** Текст страницы **
────────────────────────────────────────

7 сентября 1884 года Минаков был приговорен к расстрелу.
Ему предложили подписать прошение о помиловании, но он отказался и был казнен на большом дворе цитадели.
Это была первая казнь в Шлиссельбургской крепости.
Егора Ивановича Минакова расстреляли 21 сентября 1884 года, а две с половиной недели спустя, 10 октября 1884 года, словно сверяясь с текстом песни Минакова:
И если прежде не вполне Тебе на пользу я служил — Прости, народ, теперь ты мне: Тебя я искренне любил. Прости, прости!.. Петля уж жмет, В глазах темно, хладеет кровь… Ура! Да здравствует народ, Свобода, разум и любовь!— у крепостной стены, обращенной к Ладожскому озеру, повесили членов военной организации «Народной воли» офицеров Александра Павловича Штромберга и Николая Михайловича Рогачева, привезенных в Шлиссельбург вместе с остальными участниками процесса «14-ти».
На «процессе 14-ти», по которому проходили А.П. Штромберг и Н.М. Рогачев, к смертной казни была приговорена и Вера Николаевна Фигнер, но смертную казнь ей заменили «каторгой без срока».
«Впереди стояли белые стены и белые башни из известняка. Вверху на высоком шпице блестел золотой ключ.
Сомненья не было — то был Шлиссельбург. И вознесенный к небу ключ, словно эмблема, говорил, что выхода не будет.
Двуглавый орел распустил крылья, осеняя вход в крепость, а выветрившаяся надпись гласила: «Государева»… И было что-то мстительное, личное в этом слове, что больно кольнуло»…
В Шлиссельбурге Вера Николаевна пробыла в одиночном заключении двадцать два года и оставила довольно подробные воспоминания
о «потусторонней жизни» здесь.Это едва ли не самое лучшее описание Новой тюрьмы, где все было сделано, чтобы убить бодрость и свести к минимуму темп жизни.

────────────────────────────────────────

** Задание **
Сколько лет, согласно тексту о Шлиссельбургской крепости, Вера Николаевна Фигнер провела там в одиночном заключении? Эти записи здесь никакой роли не играют.

Записи из набора данных
────────────────────────────────────────

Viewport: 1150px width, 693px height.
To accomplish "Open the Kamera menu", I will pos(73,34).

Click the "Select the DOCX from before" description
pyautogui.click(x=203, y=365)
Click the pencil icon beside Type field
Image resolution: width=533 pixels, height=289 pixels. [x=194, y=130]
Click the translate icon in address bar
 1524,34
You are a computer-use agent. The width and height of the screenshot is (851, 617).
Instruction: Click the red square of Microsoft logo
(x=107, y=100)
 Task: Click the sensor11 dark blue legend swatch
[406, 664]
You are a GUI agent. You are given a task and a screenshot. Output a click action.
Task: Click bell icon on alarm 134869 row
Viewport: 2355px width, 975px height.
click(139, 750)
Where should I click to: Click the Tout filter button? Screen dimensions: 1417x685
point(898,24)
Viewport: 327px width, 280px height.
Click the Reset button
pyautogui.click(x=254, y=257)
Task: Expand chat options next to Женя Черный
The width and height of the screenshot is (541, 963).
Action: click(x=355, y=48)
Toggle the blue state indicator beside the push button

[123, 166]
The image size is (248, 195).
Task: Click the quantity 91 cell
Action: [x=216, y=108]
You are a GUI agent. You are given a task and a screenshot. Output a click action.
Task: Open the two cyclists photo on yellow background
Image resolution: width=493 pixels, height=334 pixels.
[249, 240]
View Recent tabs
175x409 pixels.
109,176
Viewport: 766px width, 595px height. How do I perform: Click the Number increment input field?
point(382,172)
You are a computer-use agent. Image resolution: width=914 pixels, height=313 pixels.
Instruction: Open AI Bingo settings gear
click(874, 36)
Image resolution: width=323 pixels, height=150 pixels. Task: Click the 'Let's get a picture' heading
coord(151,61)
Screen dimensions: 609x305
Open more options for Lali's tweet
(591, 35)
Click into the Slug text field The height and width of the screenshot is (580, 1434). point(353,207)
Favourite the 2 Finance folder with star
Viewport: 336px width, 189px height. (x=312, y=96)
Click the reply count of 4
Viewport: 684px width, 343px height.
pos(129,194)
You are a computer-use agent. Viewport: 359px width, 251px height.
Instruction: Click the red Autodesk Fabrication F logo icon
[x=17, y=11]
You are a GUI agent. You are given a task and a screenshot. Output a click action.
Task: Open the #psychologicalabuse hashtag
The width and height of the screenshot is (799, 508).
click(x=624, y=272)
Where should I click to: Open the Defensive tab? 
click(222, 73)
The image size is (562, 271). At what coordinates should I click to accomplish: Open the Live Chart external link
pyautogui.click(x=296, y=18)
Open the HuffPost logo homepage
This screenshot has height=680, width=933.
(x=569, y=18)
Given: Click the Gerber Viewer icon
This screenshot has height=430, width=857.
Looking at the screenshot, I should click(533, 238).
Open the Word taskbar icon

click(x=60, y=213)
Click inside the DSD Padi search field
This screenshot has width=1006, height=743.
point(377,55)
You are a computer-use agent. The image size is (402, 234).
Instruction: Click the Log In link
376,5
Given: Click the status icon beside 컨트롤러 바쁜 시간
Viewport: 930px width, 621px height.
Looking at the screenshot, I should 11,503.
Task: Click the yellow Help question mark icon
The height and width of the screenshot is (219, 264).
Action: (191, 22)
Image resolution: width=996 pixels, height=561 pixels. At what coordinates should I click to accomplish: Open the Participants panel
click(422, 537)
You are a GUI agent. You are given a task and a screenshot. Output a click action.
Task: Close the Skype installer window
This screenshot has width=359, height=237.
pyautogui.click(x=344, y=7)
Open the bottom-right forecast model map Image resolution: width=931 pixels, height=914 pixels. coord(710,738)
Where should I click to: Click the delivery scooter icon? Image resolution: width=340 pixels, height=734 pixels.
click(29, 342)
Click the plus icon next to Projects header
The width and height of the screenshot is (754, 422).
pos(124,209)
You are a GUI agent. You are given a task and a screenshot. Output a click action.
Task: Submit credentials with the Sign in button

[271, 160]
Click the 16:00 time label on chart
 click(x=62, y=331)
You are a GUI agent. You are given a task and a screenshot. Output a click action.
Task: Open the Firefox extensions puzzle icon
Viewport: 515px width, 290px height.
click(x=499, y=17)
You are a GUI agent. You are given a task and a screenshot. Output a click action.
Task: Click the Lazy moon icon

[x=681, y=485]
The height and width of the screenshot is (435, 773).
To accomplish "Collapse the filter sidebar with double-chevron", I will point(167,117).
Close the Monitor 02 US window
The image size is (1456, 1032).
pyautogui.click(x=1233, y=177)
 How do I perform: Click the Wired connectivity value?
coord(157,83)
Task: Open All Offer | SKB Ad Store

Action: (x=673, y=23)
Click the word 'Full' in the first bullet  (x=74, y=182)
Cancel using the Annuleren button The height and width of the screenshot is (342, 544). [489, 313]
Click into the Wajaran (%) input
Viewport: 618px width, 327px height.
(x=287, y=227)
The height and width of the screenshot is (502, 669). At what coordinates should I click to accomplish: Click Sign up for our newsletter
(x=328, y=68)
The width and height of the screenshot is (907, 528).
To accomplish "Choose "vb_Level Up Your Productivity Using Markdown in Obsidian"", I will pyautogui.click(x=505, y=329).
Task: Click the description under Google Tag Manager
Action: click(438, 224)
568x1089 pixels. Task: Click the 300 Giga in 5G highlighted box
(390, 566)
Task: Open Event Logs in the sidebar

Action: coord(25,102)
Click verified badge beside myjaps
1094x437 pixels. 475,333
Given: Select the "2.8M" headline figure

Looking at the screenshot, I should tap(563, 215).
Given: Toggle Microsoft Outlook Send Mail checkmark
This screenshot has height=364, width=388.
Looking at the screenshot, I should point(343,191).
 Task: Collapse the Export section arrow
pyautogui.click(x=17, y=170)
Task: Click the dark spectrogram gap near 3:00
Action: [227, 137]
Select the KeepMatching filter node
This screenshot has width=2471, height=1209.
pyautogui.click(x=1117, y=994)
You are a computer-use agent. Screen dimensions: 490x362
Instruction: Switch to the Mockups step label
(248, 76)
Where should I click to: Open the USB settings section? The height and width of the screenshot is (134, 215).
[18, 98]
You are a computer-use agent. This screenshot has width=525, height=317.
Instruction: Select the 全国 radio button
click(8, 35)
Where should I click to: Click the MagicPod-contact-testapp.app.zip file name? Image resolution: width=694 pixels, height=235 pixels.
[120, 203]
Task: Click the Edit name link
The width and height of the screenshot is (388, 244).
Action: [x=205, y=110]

────────────────────────────────────────

** Ответ **
Двадцать два года.